I think my expression works well here, as long as we take "scope" seriously.
Understanding = Novel Scope * Suitability / Parameter Count.
For paper planes as a hobby, a smaller neuron/parameter budget is achieved by learning the emergent laws of paper planes, not their underlying physics. And understanding paper planes is achieved with this smaller budget.
For understanding paper plane dynamics at a design level, a smaller neuron/parameter budget is achieved by learning the underlying physics of aerodynamics at an intuitive level.
For understanding paper plane dynamics at a world class competition level, a smaller neuron/parameter budget is achieved by learning the underlying physics of aerodynamics at an analytical level.
So these would be three different "understandings", each with their own scope and area of appropriate response to novel situations.
Point taken: The most fundamental correspondence isn't the point of a lot of understanding.
You are right, and my equation works, as long "scope" is interpreted to mean appropriate level of interest, not area of fundamental physics involved. Great point.
Does that get us on the same page? Closer?
> I am saying that creating convincing sentences does not require understanding
As problem complexity goes up, there really is an explosive difference between appropriate response via "familiarity" or lower-level fit, vs. higher level fit, for the same number of parameters.
And it is also a dramatically bigger challenge for lower-level fits to respond well to novel stimuli, given the same number of parameters.
The reason is, is that complex problems operate in higher dimensional spaces, and relationships in higher dimensional spaces have exponentially more complexity for any level of representation. Exponentially.
Linear fits of a 2D bezier are inefficient but work. Linear fits for a 100 dimensional bezier, which isn't very many dimensions from a data standpoint, become ludicrously expensive in parameters.
The dimensionality of human communication is probably the most complex problem ever tackled systematically.
I am trying to think of a way to capture this more concretely. I.e. a way to draw a line in this conversation that stands up on its own. All I can point to, is the complete failure of any lower-level fit when done directly, to acheive a trillionth of a trillionth of trillions of the flexibility that SOTA models demonstrate. The extreme dimensionality of input that LLMs respond to, makes my "trillionths" literal in this case. And we do get a concrete measure of the dimensionality within their capacity, as context windows give us live demonstrations of this.
Note that language is literally highly compressed information, with pervasive non-local interactions. The enormous dimensionality is compounded by dense reactivity, pervasive discontinuities. No other informational artifact compares to language complexity.
When I say that this is a case where either real relationships are learned or the model fails, it is because the number of parameters for a lower-level fit really are beyond imagining.
You can't point to any lower-level fit, where the lower-level fit is basic to the fitting algorithm, that ever achieved even a tiny-grammar tiny-subject-scope toy of a toy version, to what LLMs are doing. Nor can I, despite following progress for decades. Nobody can. The original successes of the first LLMs, modest as they appear now, were completely unprecedented.
There just are not enough parameters, by many orders of magnitude, to do language justice over a context window, and respond sensibly to intentionally novel conversations, without identifying the actual relationships behind it.
So that would be my challenge to you. To identify any verifiable lower-level fit that even approximates LLM behavior at the tiniest of toy levels. Verifiable fits at any given level are easy to do, just train a model where the basis is restricted to that kind of fit.
Otherwise, I can agree that understanding is a continuous property, and that how well something understands something, without strict benchmarking by well thought out benchmarks, involves intuition and judgement. So there can be legitimate differences in how we perceive model understanding, in the absence of direct measures.
Any more thoughts? I have understood both myself and your points better as we went along.
------------------------
**Work order**
Quote the post on understanding and parameter count from "So that would" to "we went along.".

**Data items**
------------------------
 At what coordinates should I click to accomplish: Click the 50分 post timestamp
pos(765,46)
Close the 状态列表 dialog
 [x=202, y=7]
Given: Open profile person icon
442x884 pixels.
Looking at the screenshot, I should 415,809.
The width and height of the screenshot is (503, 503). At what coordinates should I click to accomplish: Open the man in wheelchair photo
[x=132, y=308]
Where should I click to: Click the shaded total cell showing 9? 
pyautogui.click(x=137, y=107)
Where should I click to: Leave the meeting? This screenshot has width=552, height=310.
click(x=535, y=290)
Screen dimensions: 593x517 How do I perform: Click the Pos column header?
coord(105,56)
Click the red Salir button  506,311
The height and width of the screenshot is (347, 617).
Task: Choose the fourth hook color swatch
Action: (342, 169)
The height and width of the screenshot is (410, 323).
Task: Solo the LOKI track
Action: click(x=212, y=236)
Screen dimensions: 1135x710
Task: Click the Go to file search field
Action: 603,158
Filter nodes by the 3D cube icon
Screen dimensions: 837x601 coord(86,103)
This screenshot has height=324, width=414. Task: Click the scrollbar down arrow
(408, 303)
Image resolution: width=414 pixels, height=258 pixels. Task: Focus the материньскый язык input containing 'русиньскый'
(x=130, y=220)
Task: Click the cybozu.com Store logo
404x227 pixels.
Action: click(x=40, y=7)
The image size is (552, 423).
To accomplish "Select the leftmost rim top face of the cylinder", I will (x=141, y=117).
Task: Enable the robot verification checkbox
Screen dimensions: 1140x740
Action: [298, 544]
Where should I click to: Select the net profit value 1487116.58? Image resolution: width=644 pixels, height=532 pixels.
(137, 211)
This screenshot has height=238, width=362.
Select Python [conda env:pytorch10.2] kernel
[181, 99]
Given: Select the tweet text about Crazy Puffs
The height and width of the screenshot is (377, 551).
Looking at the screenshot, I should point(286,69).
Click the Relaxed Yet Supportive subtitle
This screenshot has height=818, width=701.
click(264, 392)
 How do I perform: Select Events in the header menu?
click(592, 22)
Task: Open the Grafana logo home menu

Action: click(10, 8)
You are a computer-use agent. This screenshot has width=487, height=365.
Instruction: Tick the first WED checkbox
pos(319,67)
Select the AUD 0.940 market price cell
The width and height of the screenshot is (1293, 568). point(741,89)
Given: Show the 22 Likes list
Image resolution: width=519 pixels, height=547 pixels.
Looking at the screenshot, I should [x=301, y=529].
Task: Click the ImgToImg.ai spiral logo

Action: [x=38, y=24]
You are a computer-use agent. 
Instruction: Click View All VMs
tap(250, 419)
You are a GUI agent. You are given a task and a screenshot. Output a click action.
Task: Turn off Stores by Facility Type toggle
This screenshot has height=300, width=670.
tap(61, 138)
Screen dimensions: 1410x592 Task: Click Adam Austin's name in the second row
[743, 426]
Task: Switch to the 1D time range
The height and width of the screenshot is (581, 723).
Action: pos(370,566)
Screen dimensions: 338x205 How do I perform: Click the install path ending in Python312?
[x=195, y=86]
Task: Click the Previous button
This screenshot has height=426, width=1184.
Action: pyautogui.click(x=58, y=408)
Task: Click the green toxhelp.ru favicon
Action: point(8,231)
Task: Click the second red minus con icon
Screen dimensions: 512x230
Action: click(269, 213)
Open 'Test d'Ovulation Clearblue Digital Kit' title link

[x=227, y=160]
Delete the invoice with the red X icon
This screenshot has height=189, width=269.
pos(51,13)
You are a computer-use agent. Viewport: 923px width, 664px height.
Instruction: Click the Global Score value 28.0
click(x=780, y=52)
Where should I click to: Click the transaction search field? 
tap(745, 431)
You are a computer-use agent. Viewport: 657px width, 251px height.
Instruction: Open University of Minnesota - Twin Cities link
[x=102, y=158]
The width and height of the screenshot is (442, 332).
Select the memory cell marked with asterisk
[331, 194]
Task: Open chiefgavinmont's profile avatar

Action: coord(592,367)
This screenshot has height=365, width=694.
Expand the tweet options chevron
------------------------
**Solved exercise**
So that would be my challenge to you. To identify any verifiable lower-level fit that even approximates LLM behavior at the tiniest of toy levels. Verifiable fits at any given level are easy to do, just train a model where the basis is restricted to that kind of fit.
Otherwise, I can agree that understanding is a continuous property, and that how well something understands something, without strict benchmarking by well thought out benchmarks, involves intuition and judgement. So there can be legitimate differences in how we perceive model understanding, in the absence of direct measures.
Any more thoughts? I have understood both myself and your points better as we went along.